To develop efficient mixed 3d–metal–spinel catalysts with the above factors in mind, we describe herein a unique strategy for the rational synthesis of nanocrystalline Co3−xMnxO4 (1≤x≤2) as well as NiCo2O4, FeCo2O4, ZnCo2O4 and ZnMn2O4. This solution-based synthesis involves oxidizing precipitation of Mn/Co salts in air atmosphere and subsequent crystallization into spinels at mild temperature (180 °C). The approach yields 10 nm cobalt–manganese oxide (CoMnO) spinels with independently tunable crystallographic phase (cubic or tetragonal form) and Co/Mn ratio, which is—to our knowledge—the first report of structural control over a wide compositional range of spinel (Co3−xMnxO4). In this case, the tetragonal form is extended in a composition range of 1≤x≤3, while the cubic symmetry is attainable within 0≤x≤2. The selective synthesis also allows the first systematical investigation of structure–performance correlation for CoMnO spinel electrocatalysts. We show that a cubic phase and a high Mn concentration in CoMnO spinels favour intrinsic ORR activity. We demonstrate that the nanocrystalline cubic spinel firmly supported on carbon manifests comparable ORR current and potential, but significantly better stability as compared with the commercial Pt/C catalyst. Furthermore, the spinel-based electrocatalyst is catalytically efficient in air electrodes of rechargeable Zn–air and Li–air batteries.

Results

Synthesis and characterization of nanocrystalline spinels

As schematically shown in Fig. 1a,b, the rational synthesis proceeds through two steps, namely, a room-temperature oxidation precipitation of Mn2+/Co2+ with NH3·H2O in air followed by a crystallization of spinel phase with cation redistribution on heating at 180 °C. We achieve phase selection by simply altering the adding order of reactants in the first step. To obtain a cubic spinel, aqueous Mn2+ is dripped into a solution containing Co2+ and NH3·H2O; the formation of tetragonal spinel follows reversely dripping Co2+ solution in a mixture of Mn2+ and NH3·H2O. We attain compositional control by adjusting the molar ratio of Co/Mn precursors. Three representative compositions (Co:Mn=1:2, 1:1 and 2:1) in both cubic (c-) and tetragonal (t-) phases afford a batch of six spinel samples, which are designated as c-CoMn2, c-CoMn, c-Co2Mn, t-CoMn2, t-CoMn and t-Co2Mn, respectively.

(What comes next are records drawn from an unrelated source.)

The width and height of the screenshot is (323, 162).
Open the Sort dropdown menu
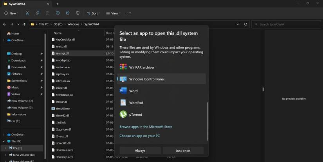click(93, 13)
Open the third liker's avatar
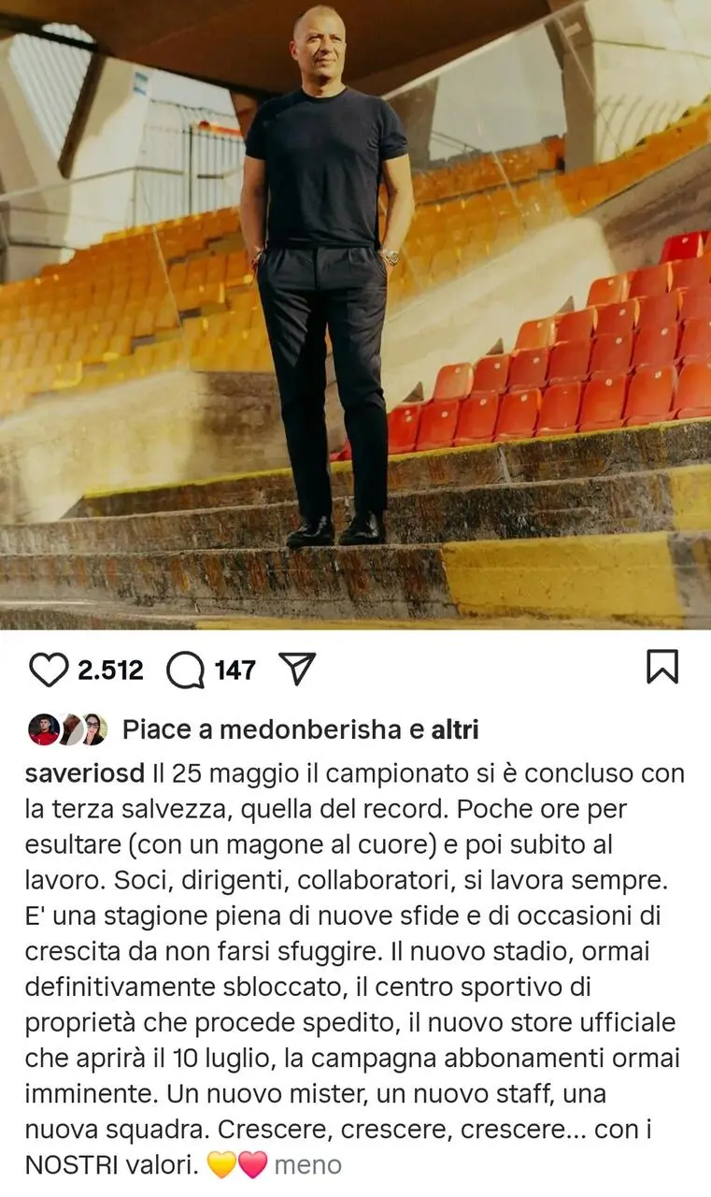The height and width of the screenshot is (1197, 711). click(x=93, y=729)
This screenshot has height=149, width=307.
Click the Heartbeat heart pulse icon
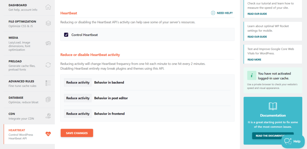48,134
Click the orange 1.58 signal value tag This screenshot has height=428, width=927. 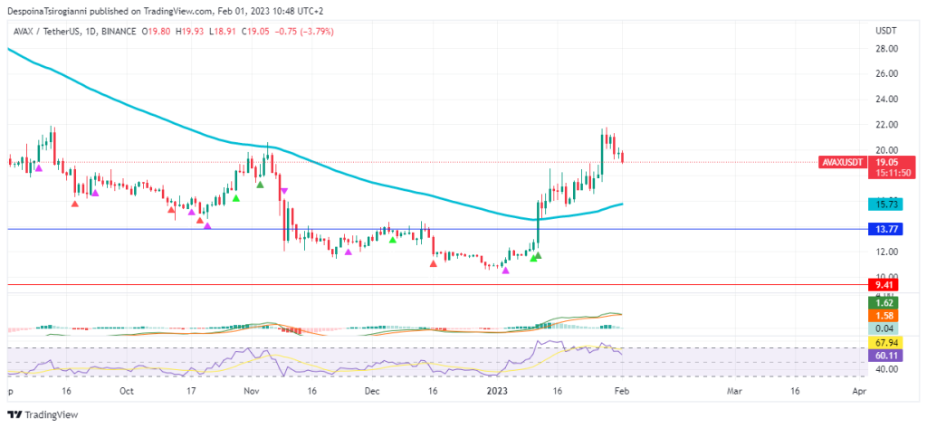click(882, 316)
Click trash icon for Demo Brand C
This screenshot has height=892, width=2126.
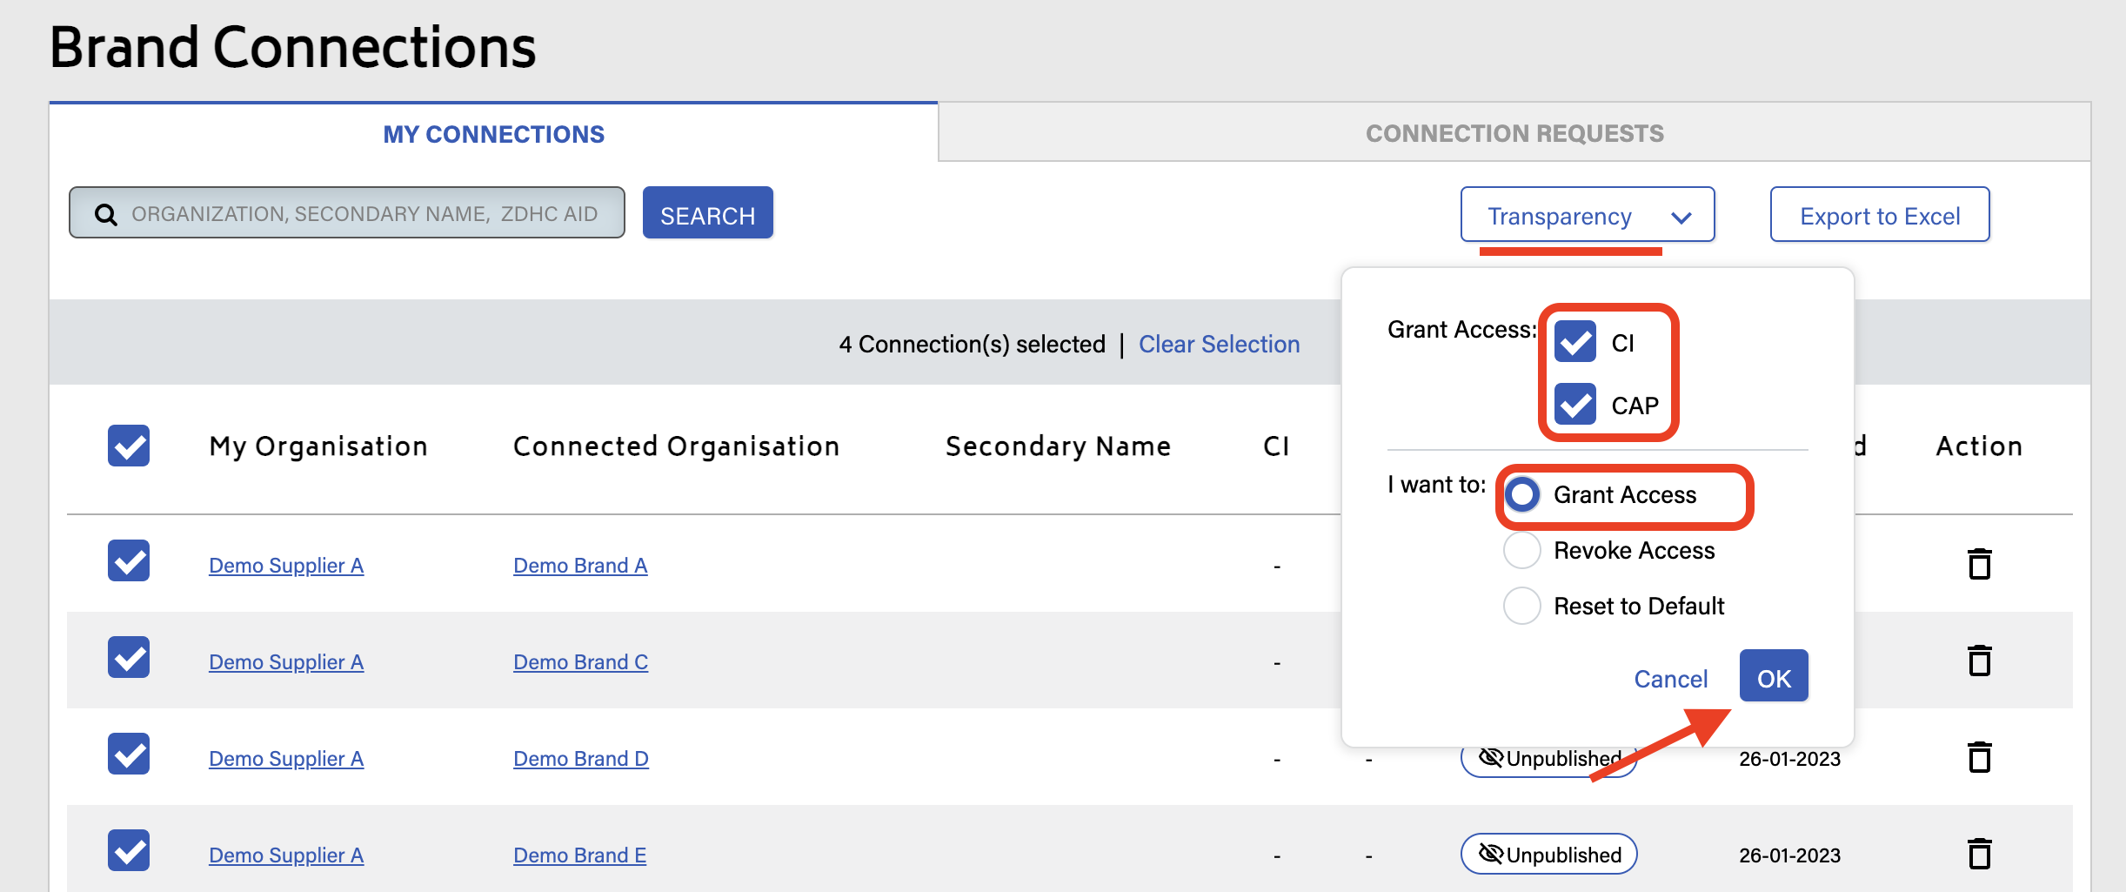point(1979,661)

Figure 1: Synthesis of CoMnO spinels.
figure 1

Schematic synthesis of cubic (a) and tetragonal (b) spinel phases, involving two steps of oxidation precipitation and crystallization.

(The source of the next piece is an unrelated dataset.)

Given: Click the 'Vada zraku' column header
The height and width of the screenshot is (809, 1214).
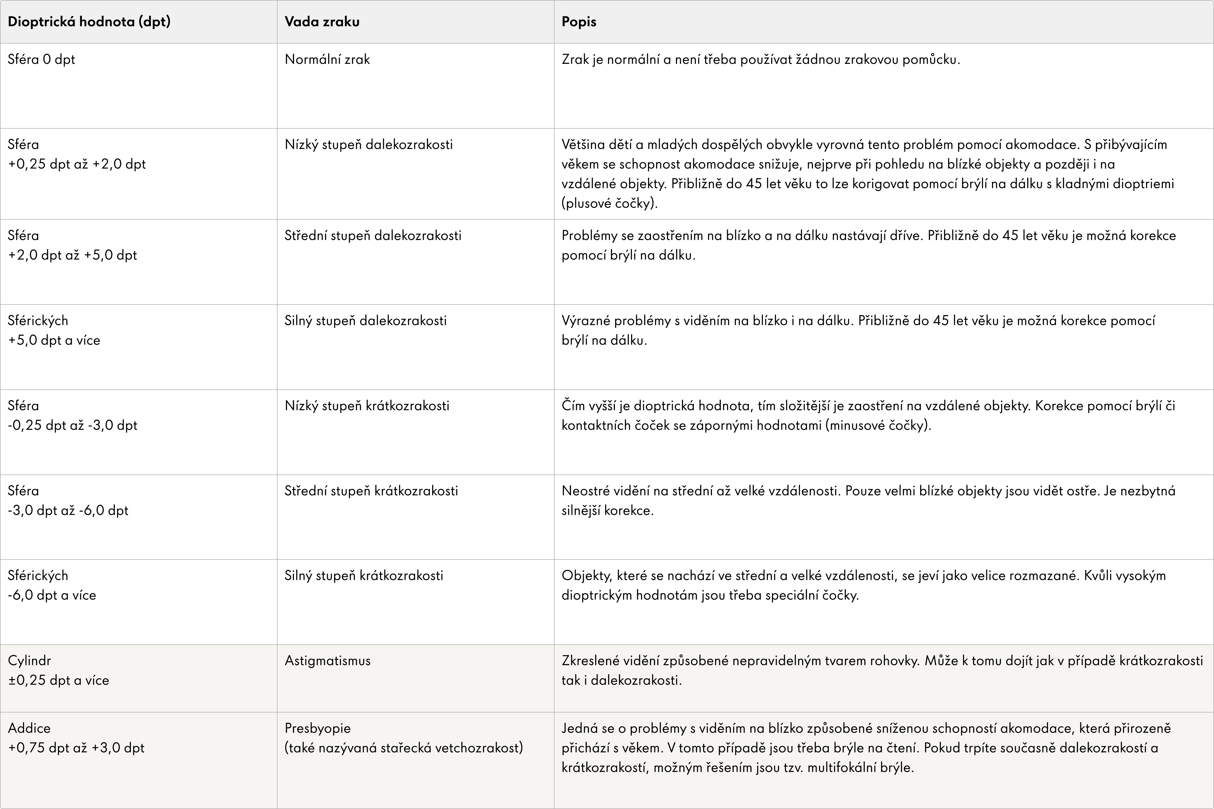Looking at the screenshot, I should tap(322, 22).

Figure 2a,b and Supplementary Fig. 1 display the X-ray diffraction patterns of the as-synthesized samples with the corresponding Rietveld refinement. The peak positions of Co-rich spinels shift to higher angles in both cubic and tetragonal phases (Fig. 2a). Reflection peaks of the cubic series (Fig. 2b; Supplementary Fig. 1a) are indexable to the space group Fd-3m (no.227) and consistent with the standard values of face-centered cubic phase (Joint Committee on Powder Diffraction Standards, JCPDS card no. 23-1237), while the pattern of the tetragonal series (Fig. 2b; Supplementary Fig. 1b) can be readily assigned to body-centered tetragonal spinel (space group I41/amd no. 141, JCPDS card no. 77-0471). The refined profiles match well with the experimental data and suggest the formation of spinel structure with cation or anion deficiency (Supplementary Tables 1–6; Supplementary Note 1). The slightly shifted diffraction peaks and decreased cell parameters of Co-rich oxides are ascribed to substitution of smaller Co3+ ions (radius rCo3+=0.545 Å) for Mn3+ (rMn3+=0.645 Å) on the octahedral sites. In comparison with spinels prepared from conventional ceramic routes, the c-series have a shrunken lattice, whereas the t-series possess larger cell parameters due to the presence of abundant ionic vacancies13,31.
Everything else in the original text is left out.